UPDATE: LivingInPeru.com, which knows this area way better than I do, DOES NOT recommend trying to walk out. Just sayin’. (Plus I guess the airlifts are almost over.)
Seriously — this is a repost of the instructions given by Cole Gainer to a friend on Facebook. Pass it on to anybody in there who might benefit:
If you decide to walk:
Leave early, bring water.
Walk down the rails until they disappear. Then just look left and follow the path up that’s been created. It goes by the hotel and is pretty easy to follow. (Look for my awesome Uruguay hat, I may have dropped it there.)
Take the low path and then head back on the rails. Some tricky parts come up where there are waves and stones to jump around but this bit is relatively easy and exciting.
Walk for about 20/30 minutes and then you will hit another area of washed out rail. WHEREVER THERE IS RAIL WITH NO GROUND UNDERNEATH – DO NOT CROSS IT!! Already made that mistake and it was no fun. By now the Peruvians should have established signs where to head into the jungle. We tried to leave stones and paper but they may be gone from new rains. Anyway, always look at least 100-200 feet before a washed out rail and you will see the path into the jungle that gets around it.
After this second crossing you walk for awhile with the regular astounding scenery and a couple land bridge crossings you need to run past one at a time so that they don’t slide beneath you. Who knows what differences there are now two days later but I’m sure the locals have found a new way around – and if they haven’t, then it’s your time to shine!
Keep walking, cross a rockslide on the rail, keep going. About 3 hours in you will get to a big long blue/white house. An old woman there will feed you all for a couple soles. At the end of her house the road is completely gone. Rest there then head into the jungle at the end of her house right before where the road drops off.
Follow the path, twist around some rock. Cross a creek, be wary of an angry dog, pass some houses, and get back on the rail. From here you can manage for awhile or at least make it up as you go. The first two jungle entrances I mentioned are the biggest pointers so far. Later, there are two more ones. One is marked by a log and some paper on it. If you tried to keep going you would cross rail with no land and just river underneath it. I did this. DON’T DO THIS! Go around in the jungle. Any time you think you can’t go any farther, just pull out the Boy Scout smarts and look for the path that I/we/someone has made around.

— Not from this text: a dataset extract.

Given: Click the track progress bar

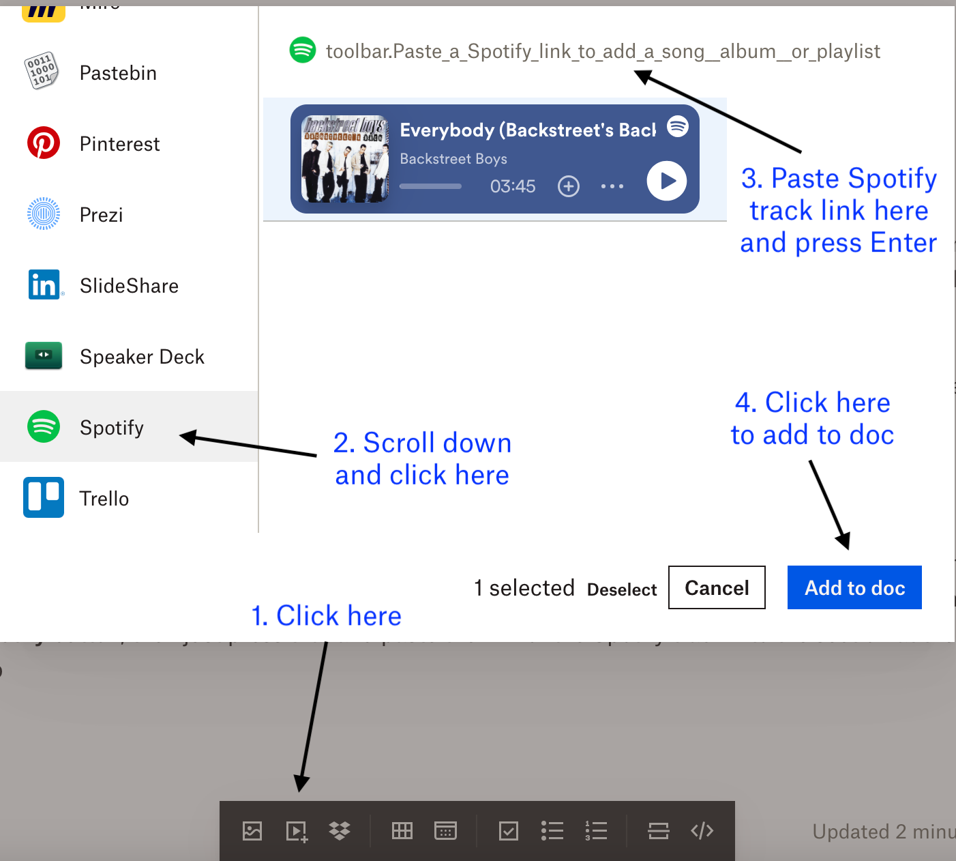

The last key jungle turn comes around marker 87. You’ll see sticks and rocks showing you where to head up into the cliffs. I made an arrow in the dirt but I bet it’s gone now. Go up in the cliffs and don’t come back down. Even when you see the rail somewhere around where marker 85-83 should be – don’t go to the rail. Another mistake I made. Stay on the high road, look at the mountains, pretend you’re on LOST, see how beautiful it is, pass the cemetery, keep going. Past the cemetery you’ll see ruins in the distance that people are working on, you can get on the rail there but then you go right back up through the ruins.
You start to see towns now but you need to avoid the rails even though you’ll see them. You’ll also start to die here. This is where my limp kicked in. Hopefully you’ll have rested much more than I did. For some reason I thought it was a race. When you hit the towns keep on the high roads – forget the rails, they are decieving and washed out every few hundred meters. If youre lucky you can maybe catch a ride into town now, the only problem is some of the town roads are flooded, but at least you’re out of the sticks.
You can do it, especially if you take it easy and don’t have that sinking feeling that your on your own and no one will know if you fall into the river and die. I’m sure the paths are well trodden now. The American embassy chick said they were expecting a few hundred people (mostly locals) to walk out in the following days. Unfortunately when I went she said there were less than 50 that had come out. The trail should be well blazed and it’s beautiful.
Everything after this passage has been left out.